Rechtspopulismus in westlichen Demokratien

Das „Podium Zeitgeschichte“ der VfZ 2019

Das Aufkommen rechtspopulistischer Parteien ist längst keine neue Erscheinung mehr, auch wenn es hierzulande erst mit den Wahlerfolgen Donald Trumps und der AfD endgültig unübersehbar geworden ist. Das „Podium Zeitgeschichte“ untersucht den Rechtspopulismus in westlichen Demokratien als historisches Phänomen. Entstehungsbedingungen und Konjunkturen, die historische Selbstverortung von Rechtspopulisten und ihr Verhältnis zur Demokratie werden anhand der Länderbeispiele Deutschland, Niederlande, Frankreich, Italien und USA analysiert.

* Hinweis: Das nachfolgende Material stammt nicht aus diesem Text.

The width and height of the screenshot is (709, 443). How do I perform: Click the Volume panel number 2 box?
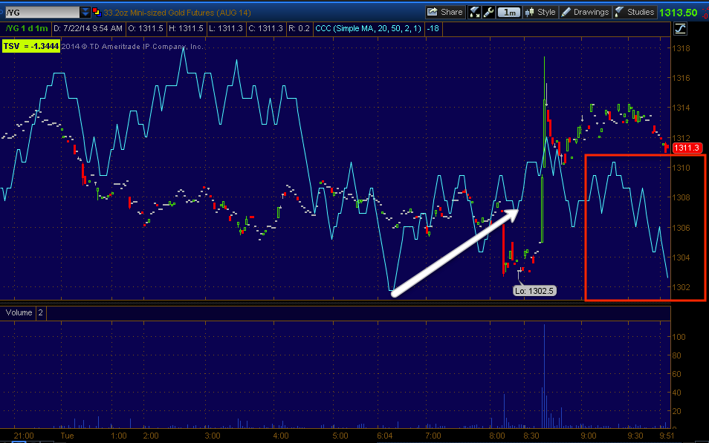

Die Autorinnen und Autoren der Juliausgabe der Vierteljahrshefte für Zeitgeschichte diskutieren über Gemeinsamkeiten, Kontroversen und Vergleichsansätze.

Die Veranstaltung ist eine Kooperation mit dem Verlag De Gruyter Oldenbourg.

Podiumsdiskussion mit Karin Priester, André Krause (beide Westfälische Wilhelms-Universität Münster), Ronja Kempin (Stiftung Wissenschaft und Politik), Thomas Schlemmer (Institut für Zeitgeschichte München – Berlin) und Ursula Prutsch (Ludwig-Maximilians-Universität München).